Can you think of another one?

"Here Comes Santa Claus" makes a Christian connection to Santa Claus throughout its verses, with lines like "Hang your stockings and say your prayers/'Cause Santa Claus comes tonight" and "Santa Claus knows we're all God's children/That makes everything right" and the one that I remembered immediately when my daughter criticized the song, "Let's give thanks to the Lord above/That Santa Claus comes tonight."

Autry boldly goes where other Christmas songs don't do--they're either religious or secular.

"Here Comes Santa Claus" reminds us of that sometimes-forgotten need to create religions that human beings, as a species, have. It reminds us that the more "modern" religions are, of course, going to draw on some of the characteristics and stories of the older one and try to blend them into something coherent. Jesus and the Easter Bunny. Grendel and Cain and Satan. Most of the time, we like to think that, yeah, we're basically done with religion, that all of the good ones have already been created, but even something as annoying as the primary campaign of Mitt Romney tells us that, much as we may not like it, we will have to confront religions that are "too new." Maybe not this time around, but soon.
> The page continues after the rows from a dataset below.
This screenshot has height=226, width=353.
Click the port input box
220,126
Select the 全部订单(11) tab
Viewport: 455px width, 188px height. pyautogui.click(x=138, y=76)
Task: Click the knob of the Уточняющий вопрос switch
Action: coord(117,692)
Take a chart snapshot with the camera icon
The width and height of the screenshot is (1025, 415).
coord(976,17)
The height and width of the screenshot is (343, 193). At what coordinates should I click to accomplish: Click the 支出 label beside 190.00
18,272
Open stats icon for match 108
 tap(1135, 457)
Meanwhile, "Here Comes Santa Claus" slips innocuously into our consciousnesses each year and posits God as the power behind the red-clothed man slipping down chimneys. I kind of like that. Just as Cotton Mather spoke of the "unseen world," many of us in this modern, over-analyzed, supposedly-quantified world still hunger for the mystery of things. It probably explains why my friends' children have such a hard time letting go of that elf. For all the talk of Santa, they never really see much tangible evidence (parents gobbling down cookies and carrots aside), but the elf who moves and gets in trouble and responds, well, maybe, just maybe, there's a chance. As with the other cosmic unknowns we hope might be true.

**********

For as much Christmas music as I listen to, there is only one song that can actually move me to tears, or at least to misty eyes. Oh, there are many that I respond, remembering nostalgically my childhood or my deceased mother or my lost youth, there are ones that make me wistful, contemplative, even worshipful. But only one stirs my emotions so much that I tear up.

The surprising thing is that the song is "Fairytale of New York" by the Pogues, with Kristy MacColl.

Set in a New York jail, in a "drunk tank," it's a kind of flashback/reminiscence/update of a relationship between a man and a woman who started out their relationship with such hope and ended up, well, in a drunk tank. When they talk of how they first met and kissed, their language is positive and romantic, when they ponder their current state, they are downright hateful as they trade insults back and forth:

You're a bum
You're a punk
You're an old slut on junk
Lying there almost dead on a drip in that bed
You scumbag, you maggot
You cheap lousy faggot
Happy Christmas your arse
I pray God it's our last

Hardly the stuff to make people weep, eh? Perhaps as much as anything, it's the melody that gets me, especially the soaring part where the "boys from the NYPD choir still [sing] 'Galway Bay'/And the bells are ringin' out for Christmas Day." But I don't think so, though I do love that part. There's something sweet about the song, something that has both parties acknowledging that the American Dream didn't quite come true and that they've seen the worst that each has to offer to the other, but they still haven't quite given up.

The song says that the birth on Christmas offers a chance for rebirth for the rest of us, and the song, for all of its vulgarity, hammers that point home. It's a reminder of failure and defeat, disappointment and despair. But somehow that also makes it a celebration of a special day, a day of hope against hope. And I'll always cry for hope.



This post is dedicated to the memory of the late, great Kristy MacColl.